> Data
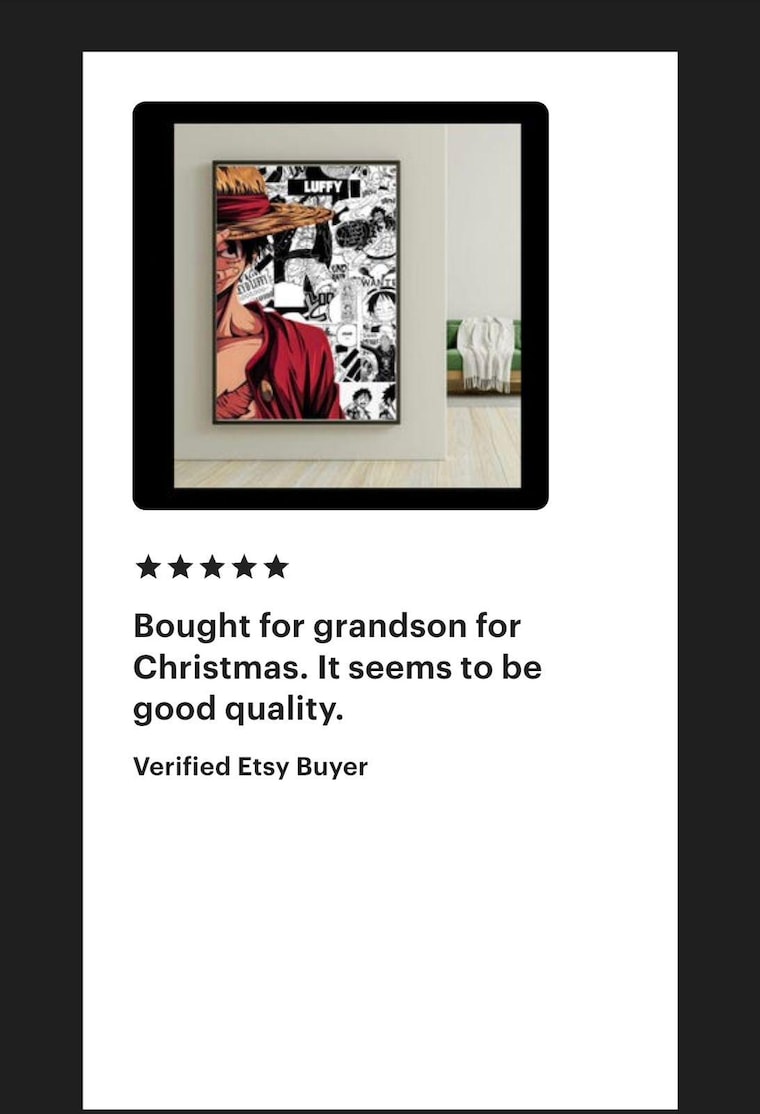Click the wooden floor in room photo
The image size is (760, 1114).
click(x=347, y=473)
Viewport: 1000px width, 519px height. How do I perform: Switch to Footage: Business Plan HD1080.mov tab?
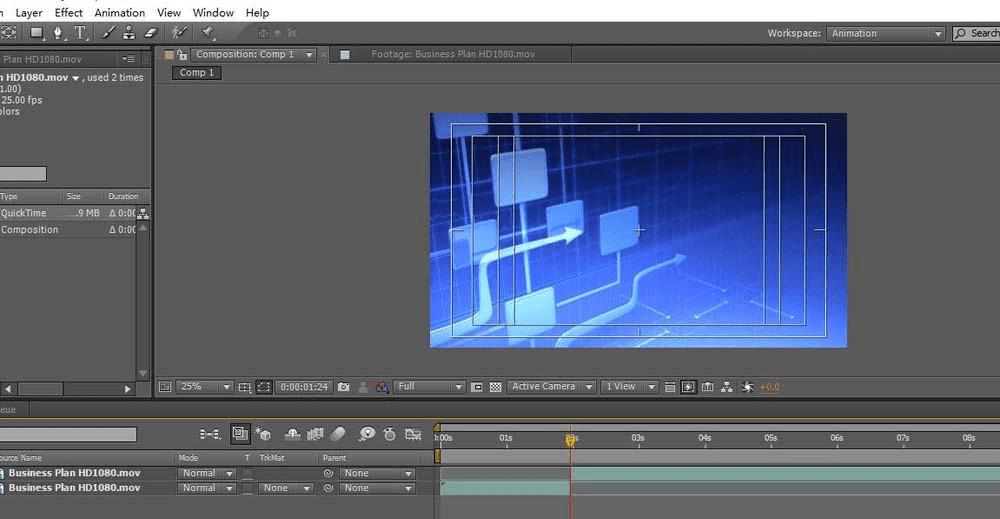[x=453, y=55]
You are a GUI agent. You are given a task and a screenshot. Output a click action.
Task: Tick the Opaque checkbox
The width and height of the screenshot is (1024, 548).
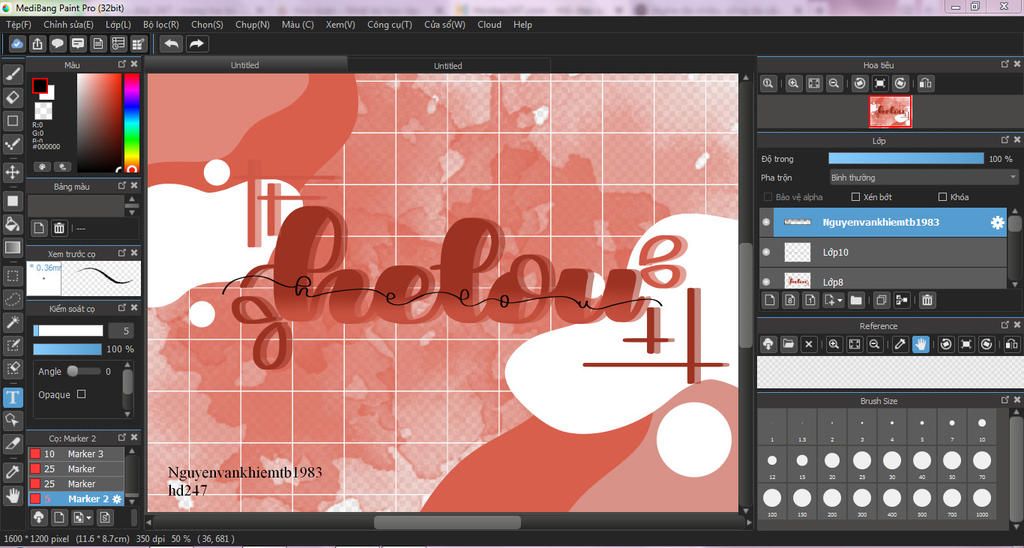pos(81,394)
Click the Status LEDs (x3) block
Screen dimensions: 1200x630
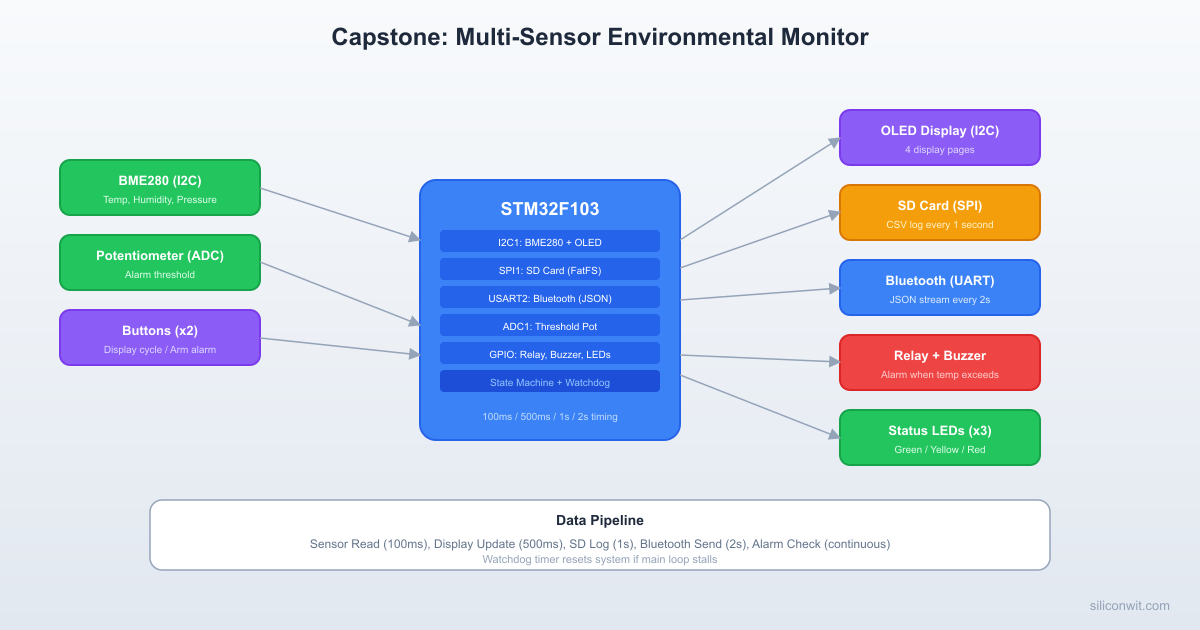(939, 437)
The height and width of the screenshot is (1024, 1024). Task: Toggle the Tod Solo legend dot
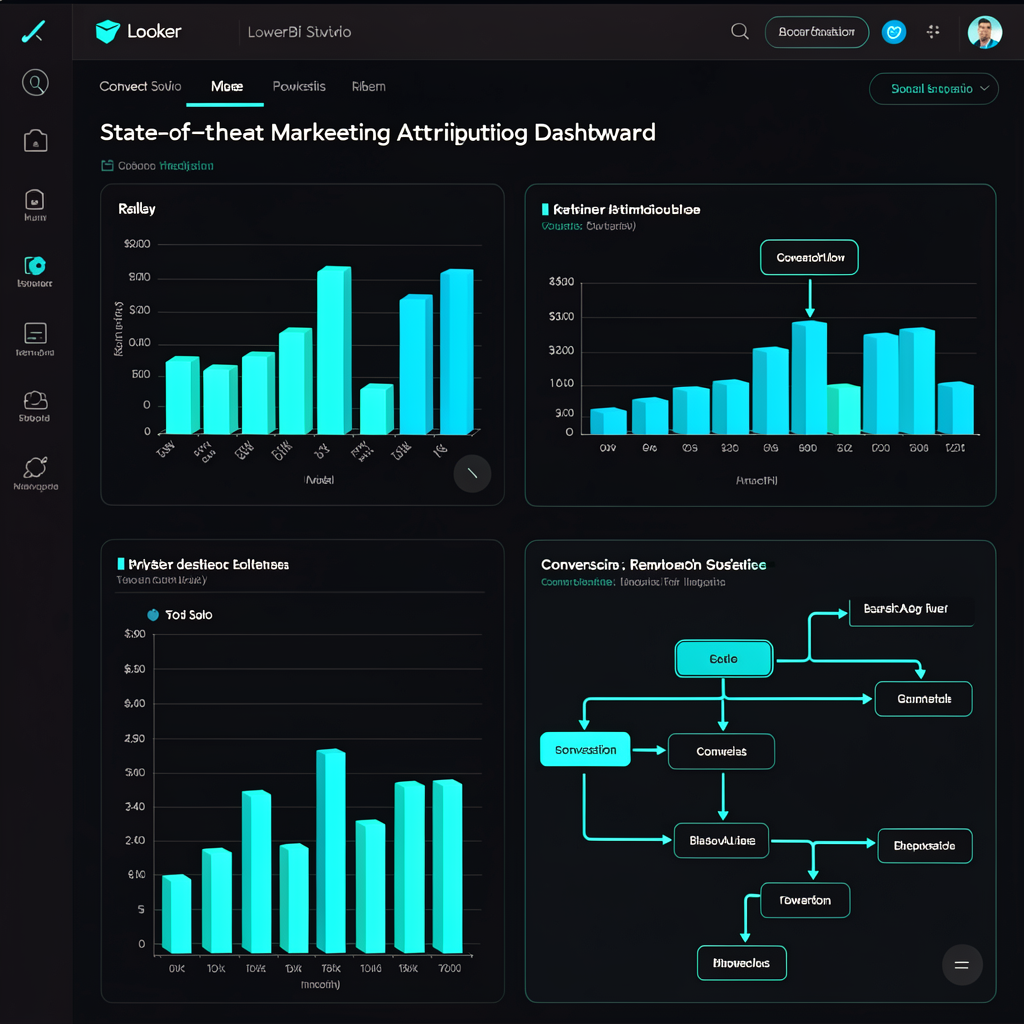pos(153,615)
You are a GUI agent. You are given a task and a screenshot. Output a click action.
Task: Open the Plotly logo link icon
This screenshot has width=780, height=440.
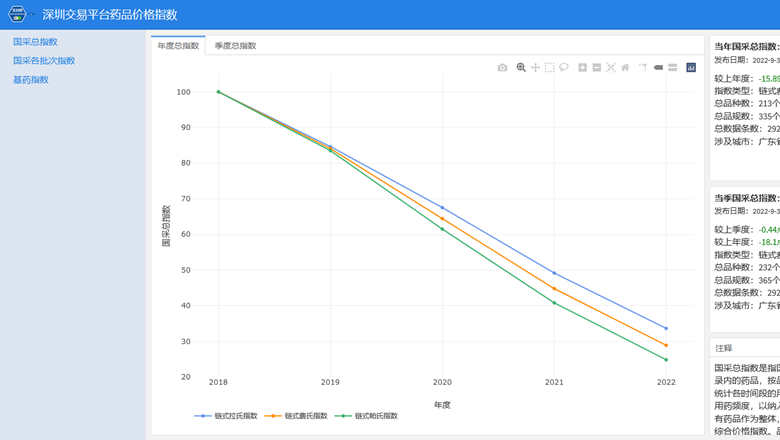(691, 68)
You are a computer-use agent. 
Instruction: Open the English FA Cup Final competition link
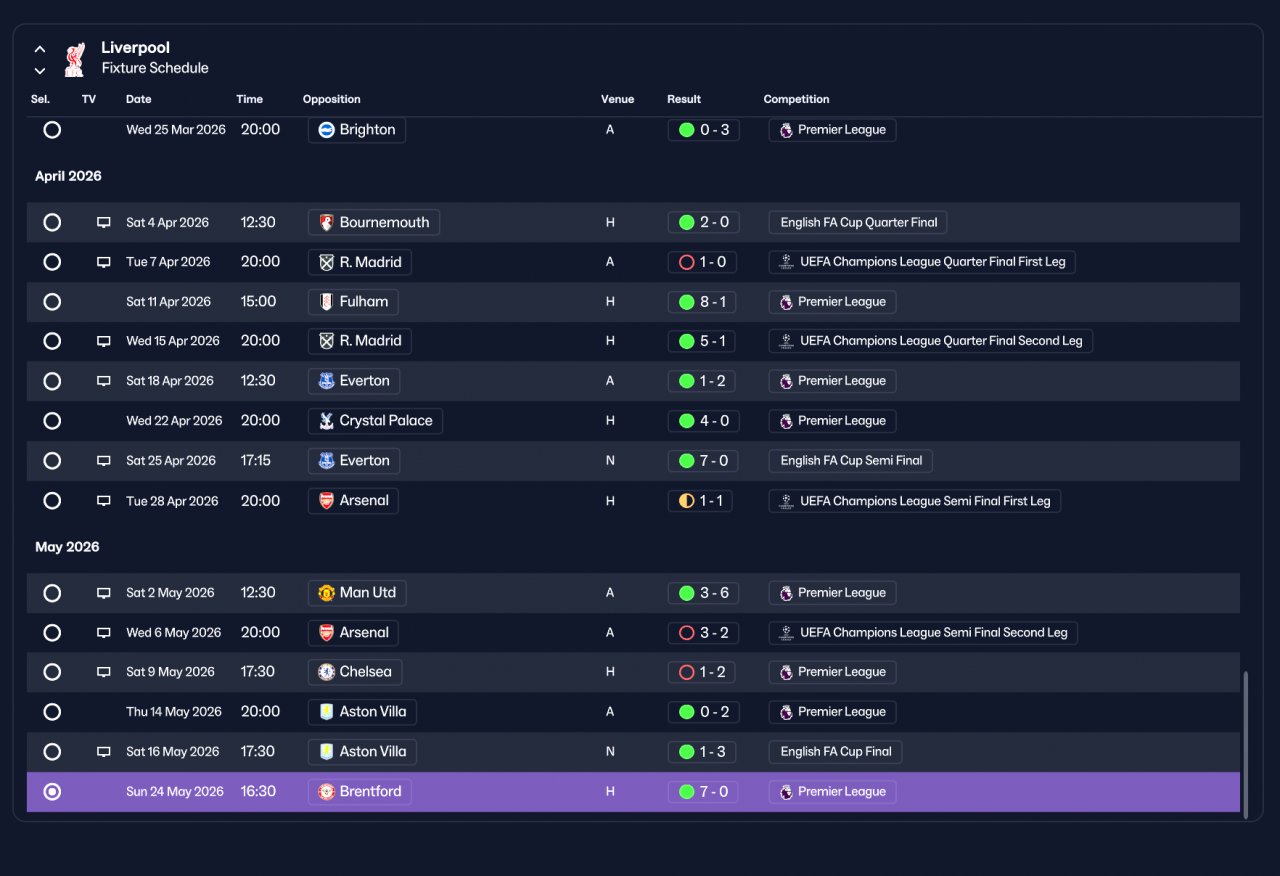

> Task description
Your reply should hold only the lines from the one that contains "Click the Status LEDs (x3) block" through the last line of the records above, exact and complete, and no pictures.

> Expected answer
Click the Status LEDs (x3) block
Screen dimensions: 1200x630
(939, 437)
The height and width of the screenshot is (1024, 1024). Task: Toggle the Tod Solo legend dot
pos(153,615)
You are a GUI agent. You are given a task and a screenshot. Output a click action.
Task: Open the Plotly logo link icon
This screenshot has width=780, height=440.
(691, 68)
You are a computer-use agent. 
Instruction: Open the English FA Cup Final competition link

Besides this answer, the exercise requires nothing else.